TASK DETAILS: Provide the number of lines of the records that include "computer", with no other content.
Top of RECORD EXCERPTS
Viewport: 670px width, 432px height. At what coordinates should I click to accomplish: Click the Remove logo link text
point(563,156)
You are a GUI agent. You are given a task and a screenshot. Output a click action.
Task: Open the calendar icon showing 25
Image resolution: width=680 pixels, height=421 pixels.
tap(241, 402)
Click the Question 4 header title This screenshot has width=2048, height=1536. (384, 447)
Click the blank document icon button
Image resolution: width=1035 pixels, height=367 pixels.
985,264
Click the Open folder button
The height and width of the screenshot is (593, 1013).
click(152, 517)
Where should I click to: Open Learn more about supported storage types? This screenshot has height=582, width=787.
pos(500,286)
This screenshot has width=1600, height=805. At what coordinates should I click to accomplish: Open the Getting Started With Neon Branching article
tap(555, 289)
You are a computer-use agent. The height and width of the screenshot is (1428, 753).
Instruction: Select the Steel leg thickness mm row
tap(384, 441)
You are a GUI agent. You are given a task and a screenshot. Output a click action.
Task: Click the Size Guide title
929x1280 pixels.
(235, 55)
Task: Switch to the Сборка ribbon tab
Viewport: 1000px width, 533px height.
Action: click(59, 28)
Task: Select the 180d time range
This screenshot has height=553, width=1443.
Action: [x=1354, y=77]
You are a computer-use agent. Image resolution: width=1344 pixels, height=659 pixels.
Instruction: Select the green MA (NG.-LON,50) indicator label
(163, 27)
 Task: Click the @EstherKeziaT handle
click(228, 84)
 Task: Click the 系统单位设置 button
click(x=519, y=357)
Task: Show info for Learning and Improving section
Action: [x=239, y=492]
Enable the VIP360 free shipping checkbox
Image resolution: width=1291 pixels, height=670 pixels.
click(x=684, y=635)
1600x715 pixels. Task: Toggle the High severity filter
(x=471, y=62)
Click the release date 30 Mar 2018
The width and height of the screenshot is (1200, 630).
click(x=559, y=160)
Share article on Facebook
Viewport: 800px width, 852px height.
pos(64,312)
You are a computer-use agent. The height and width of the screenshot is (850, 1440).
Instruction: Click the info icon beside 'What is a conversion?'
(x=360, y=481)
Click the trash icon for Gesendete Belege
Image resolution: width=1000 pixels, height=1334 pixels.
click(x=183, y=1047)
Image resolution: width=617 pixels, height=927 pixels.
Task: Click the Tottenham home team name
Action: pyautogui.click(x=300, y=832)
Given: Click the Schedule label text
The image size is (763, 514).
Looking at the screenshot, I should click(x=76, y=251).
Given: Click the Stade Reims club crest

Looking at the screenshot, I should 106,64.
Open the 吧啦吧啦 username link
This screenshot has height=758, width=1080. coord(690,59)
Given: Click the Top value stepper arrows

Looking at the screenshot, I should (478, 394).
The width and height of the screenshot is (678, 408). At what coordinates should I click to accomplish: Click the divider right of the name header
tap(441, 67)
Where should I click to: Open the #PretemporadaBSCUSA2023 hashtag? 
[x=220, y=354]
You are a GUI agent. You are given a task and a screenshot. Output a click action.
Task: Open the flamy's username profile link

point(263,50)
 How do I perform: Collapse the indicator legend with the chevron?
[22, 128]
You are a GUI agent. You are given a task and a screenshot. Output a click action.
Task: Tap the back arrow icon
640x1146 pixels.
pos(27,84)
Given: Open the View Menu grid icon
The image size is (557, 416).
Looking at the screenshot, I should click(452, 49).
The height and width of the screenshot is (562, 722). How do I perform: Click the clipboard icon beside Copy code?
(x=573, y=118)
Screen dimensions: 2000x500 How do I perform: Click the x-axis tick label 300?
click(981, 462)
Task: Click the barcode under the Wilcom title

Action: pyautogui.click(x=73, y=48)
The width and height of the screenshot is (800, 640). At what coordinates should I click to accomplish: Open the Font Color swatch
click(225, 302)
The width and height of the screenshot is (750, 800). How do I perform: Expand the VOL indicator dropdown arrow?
Bottom of RECORD EXCERPTS
EXERCISE RESULT: 3